RECORDS Start Marker
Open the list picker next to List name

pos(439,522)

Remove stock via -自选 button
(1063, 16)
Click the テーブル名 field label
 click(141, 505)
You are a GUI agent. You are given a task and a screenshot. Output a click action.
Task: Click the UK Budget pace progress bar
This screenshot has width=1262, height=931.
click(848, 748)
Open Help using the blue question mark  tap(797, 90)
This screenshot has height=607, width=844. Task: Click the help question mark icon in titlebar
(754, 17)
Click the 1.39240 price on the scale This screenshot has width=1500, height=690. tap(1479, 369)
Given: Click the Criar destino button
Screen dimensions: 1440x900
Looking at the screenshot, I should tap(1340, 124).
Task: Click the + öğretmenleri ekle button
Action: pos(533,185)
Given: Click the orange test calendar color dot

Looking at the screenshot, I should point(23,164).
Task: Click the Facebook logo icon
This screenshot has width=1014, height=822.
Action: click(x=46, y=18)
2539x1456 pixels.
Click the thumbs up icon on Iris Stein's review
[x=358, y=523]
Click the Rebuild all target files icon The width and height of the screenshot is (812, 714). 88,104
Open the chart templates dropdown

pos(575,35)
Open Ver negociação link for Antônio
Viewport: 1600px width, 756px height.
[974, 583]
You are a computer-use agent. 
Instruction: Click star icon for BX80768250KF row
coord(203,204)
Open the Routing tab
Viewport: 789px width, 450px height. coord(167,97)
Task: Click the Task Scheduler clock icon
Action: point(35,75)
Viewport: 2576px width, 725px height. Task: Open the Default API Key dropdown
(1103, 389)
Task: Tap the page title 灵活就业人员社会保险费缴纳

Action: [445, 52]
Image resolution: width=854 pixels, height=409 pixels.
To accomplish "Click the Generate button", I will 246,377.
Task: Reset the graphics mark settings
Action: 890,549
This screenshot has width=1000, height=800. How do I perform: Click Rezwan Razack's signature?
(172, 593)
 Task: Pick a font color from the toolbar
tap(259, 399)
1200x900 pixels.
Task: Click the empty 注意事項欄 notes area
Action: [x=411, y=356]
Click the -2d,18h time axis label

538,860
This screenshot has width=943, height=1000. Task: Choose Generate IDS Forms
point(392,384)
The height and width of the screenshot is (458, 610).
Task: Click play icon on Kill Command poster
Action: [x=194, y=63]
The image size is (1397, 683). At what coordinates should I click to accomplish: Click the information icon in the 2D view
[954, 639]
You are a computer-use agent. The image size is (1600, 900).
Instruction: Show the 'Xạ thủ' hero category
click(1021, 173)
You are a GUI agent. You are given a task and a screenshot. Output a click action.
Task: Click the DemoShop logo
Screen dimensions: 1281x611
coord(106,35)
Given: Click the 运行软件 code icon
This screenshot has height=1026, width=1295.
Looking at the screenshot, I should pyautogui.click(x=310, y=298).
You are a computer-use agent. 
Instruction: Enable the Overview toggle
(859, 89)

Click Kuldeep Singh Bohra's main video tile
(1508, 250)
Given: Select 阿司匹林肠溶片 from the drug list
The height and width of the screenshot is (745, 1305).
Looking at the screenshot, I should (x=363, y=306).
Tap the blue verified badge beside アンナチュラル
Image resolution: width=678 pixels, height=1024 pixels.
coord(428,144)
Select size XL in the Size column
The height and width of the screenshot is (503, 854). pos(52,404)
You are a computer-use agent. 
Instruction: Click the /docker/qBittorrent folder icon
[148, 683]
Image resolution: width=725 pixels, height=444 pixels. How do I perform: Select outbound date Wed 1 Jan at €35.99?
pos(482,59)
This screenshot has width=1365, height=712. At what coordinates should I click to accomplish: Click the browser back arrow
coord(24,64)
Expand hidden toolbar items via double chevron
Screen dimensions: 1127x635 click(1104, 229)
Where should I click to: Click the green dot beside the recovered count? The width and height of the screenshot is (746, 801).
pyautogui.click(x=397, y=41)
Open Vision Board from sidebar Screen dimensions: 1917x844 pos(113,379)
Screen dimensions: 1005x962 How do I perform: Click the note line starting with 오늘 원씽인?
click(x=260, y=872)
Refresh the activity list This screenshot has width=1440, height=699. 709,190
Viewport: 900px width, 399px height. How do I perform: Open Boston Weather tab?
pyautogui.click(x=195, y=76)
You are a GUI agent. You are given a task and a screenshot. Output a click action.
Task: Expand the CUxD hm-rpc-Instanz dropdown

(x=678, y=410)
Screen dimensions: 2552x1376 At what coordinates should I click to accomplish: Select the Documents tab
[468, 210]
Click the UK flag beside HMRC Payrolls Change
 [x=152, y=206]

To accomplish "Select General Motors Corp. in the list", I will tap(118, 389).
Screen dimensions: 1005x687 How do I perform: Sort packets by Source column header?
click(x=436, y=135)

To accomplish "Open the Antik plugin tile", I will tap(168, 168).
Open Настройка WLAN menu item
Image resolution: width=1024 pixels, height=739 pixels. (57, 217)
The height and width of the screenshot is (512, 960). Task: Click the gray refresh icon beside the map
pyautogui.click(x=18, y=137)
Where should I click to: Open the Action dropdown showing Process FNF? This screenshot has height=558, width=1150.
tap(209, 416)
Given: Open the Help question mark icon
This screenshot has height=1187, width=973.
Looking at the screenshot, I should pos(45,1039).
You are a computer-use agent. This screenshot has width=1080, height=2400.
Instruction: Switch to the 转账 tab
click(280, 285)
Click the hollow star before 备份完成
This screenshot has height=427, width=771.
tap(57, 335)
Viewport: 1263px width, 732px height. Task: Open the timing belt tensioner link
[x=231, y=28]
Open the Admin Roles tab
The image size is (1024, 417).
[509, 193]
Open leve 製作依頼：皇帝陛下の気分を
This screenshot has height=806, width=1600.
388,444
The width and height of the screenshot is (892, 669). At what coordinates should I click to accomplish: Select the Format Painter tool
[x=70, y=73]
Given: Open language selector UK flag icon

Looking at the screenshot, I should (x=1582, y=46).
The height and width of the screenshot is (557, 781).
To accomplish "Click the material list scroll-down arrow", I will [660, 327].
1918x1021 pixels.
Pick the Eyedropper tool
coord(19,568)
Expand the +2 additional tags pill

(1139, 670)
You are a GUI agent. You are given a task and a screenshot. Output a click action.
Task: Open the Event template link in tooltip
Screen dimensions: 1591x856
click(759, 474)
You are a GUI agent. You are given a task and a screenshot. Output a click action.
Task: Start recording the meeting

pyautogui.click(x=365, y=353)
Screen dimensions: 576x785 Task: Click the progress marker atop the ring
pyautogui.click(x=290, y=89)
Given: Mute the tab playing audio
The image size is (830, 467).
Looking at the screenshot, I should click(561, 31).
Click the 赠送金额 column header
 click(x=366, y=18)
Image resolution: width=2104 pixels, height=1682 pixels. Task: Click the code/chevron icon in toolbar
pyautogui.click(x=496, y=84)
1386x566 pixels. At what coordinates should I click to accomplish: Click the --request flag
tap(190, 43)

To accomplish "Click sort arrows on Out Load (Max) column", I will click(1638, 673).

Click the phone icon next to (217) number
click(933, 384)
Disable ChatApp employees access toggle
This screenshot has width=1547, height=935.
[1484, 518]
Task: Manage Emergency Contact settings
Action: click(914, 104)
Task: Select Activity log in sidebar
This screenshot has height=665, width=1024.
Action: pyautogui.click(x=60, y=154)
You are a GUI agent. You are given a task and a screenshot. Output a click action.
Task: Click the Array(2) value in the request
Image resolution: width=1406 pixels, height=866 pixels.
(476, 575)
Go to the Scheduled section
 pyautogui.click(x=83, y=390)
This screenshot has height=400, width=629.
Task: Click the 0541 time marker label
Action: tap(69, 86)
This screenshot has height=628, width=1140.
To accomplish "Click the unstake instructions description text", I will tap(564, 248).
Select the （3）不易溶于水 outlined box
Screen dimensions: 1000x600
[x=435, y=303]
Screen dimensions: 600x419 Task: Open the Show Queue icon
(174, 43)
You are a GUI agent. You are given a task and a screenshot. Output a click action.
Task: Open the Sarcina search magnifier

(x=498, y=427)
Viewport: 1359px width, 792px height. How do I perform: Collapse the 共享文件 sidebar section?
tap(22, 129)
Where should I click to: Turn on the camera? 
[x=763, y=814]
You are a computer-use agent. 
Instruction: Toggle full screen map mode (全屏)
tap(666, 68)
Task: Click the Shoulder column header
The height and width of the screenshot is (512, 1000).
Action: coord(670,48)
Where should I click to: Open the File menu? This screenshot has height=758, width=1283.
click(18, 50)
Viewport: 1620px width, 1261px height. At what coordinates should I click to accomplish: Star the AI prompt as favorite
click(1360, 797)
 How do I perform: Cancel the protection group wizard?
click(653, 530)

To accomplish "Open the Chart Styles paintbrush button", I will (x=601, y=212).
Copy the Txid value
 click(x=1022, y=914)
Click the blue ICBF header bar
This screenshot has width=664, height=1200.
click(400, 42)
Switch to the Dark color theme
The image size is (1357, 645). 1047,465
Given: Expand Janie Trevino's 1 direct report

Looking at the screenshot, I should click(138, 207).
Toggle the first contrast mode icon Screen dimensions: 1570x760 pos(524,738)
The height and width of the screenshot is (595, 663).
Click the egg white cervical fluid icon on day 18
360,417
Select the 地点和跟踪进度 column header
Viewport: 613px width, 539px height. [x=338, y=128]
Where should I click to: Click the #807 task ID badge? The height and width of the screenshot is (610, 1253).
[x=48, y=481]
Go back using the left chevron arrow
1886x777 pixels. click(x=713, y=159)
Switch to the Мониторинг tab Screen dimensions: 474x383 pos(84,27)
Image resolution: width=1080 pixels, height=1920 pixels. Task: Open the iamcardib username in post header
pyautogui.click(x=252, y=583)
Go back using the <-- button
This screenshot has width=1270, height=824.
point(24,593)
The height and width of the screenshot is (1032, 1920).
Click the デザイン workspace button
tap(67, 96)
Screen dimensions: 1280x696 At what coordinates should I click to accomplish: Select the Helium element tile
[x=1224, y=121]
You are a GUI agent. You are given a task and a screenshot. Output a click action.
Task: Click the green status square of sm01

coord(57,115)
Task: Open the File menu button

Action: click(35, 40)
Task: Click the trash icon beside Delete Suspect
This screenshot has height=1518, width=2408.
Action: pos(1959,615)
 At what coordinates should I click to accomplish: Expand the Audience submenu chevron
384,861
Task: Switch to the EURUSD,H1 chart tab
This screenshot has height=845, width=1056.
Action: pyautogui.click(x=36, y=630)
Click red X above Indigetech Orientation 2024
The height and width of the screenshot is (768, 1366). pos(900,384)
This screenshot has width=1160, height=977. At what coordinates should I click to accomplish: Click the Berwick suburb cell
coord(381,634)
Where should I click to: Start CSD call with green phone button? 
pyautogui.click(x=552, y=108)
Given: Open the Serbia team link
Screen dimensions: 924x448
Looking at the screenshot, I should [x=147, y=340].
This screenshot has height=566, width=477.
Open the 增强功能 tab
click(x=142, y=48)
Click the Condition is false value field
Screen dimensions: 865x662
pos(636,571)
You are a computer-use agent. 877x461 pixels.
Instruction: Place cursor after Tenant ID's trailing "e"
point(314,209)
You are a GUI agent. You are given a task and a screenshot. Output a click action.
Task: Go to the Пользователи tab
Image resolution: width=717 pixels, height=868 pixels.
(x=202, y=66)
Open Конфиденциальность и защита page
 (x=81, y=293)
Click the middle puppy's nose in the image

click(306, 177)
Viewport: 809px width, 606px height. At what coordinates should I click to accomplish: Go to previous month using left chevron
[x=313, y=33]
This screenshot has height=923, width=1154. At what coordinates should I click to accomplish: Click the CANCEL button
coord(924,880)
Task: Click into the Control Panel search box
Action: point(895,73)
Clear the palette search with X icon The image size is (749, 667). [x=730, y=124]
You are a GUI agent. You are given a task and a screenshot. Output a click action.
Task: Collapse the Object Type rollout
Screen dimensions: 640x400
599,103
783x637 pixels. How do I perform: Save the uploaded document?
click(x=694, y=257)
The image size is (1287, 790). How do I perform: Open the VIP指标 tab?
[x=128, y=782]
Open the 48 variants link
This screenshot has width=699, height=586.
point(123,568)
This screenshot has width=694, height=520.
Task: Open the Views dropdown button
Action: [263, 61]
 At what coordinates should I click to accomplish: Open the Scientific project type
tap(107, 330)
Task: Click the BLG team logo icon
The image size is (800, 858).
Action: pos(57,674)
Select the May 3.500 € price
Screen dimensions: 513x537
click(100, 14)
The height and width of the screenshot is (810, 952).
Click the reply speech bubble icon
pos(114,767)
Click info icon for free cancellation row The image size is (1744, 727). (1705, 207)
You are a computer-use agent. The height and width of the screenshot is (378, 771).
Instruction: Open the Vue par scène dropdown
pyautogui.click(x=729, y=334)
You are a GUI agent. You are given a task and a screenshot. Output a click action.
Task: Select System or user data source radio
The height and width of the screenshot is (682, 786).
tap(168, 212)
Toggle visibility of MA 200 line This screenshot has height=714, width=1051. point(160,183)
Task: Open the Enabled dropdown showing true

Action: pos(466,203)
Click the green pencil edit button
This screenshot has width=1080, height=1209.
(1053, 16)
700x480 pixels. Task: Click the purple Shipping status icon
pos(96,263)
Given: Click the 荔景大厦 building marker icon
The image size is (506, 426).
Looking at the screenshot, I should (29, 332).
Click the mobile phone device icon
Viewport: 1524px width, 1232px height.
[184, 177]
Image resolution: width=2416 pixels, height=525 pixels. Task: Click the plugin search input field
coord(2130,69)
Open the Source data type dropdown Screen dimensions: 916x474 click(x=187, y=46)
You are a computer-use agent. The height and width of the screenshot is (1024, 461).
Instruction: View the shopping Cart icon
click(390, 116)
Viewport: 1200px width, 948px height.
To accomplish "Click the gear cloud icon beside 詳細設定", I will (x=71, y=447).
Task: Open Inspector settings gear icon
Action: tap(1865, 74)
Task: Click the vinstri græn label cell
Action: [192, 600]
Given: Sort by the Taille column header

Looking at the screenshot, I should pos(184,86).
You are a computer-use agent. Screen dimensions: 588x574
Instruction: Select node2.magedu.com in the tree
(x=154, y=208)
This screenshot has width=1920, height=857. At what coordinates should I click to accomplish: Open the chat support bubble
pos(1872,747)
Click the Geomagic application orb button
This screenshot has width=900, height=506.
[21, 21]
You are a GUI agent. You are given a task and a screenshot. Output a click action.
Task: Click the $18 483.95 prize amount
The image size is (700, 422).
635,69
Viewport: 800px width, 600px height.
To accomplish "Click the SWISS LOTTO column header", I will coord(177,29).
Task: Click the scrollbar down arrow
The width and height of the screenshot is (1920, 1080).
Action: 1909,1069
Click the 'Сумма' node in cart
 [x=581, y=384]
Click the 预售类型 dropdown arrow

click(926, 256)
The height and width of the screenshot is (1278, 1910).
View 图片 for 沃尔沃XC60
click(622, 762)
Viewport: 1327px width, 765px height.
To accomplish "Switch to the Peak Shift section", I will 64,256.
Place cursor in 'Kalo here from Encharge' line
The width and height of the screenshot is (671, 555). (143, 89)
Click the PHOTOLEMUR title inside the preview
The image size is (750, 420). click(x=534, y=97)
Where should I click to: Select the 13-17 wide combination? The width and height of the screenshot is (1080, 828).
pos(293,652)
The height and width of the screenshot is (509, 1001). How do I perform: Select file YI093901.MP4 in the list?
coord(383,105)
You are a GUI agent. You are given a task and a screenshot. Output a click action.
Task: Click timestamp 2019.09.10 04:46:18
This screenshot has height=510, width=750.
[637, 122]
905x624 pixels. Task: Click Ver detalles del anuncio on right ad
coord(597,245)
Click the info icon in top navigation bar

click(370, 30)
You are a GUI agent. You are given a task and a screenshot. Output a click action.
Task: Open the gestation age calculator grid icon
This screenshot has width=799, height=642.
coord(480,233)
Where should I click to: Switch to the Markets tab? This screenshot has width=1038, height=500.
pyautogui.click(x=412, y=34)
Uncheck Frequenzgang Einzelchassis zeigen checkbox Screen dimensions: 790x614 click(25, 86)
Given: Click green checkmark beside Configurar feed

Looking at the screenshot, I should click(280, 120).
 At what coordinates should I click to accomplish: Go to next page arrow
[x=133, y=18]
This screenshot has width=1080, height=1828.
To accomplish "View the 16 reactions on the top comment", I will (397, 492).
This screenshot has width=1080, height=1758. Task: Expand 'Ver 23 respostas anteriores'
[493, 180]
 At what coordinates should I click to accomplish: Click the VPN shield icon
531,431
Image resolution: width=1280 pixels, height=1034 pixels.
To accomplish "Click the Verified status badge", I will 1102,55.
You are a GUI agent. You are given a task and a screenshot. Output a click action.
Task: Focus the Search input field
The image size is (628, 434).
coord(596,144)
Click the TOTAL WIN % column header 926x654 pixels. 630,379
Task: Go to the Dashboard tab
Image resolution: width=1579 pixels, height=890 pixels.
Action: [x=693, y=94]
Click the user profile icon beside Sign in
RECORDS End Marker
Identify the lines in the records above that contain the word "data", then state how many there are and nothing more.

2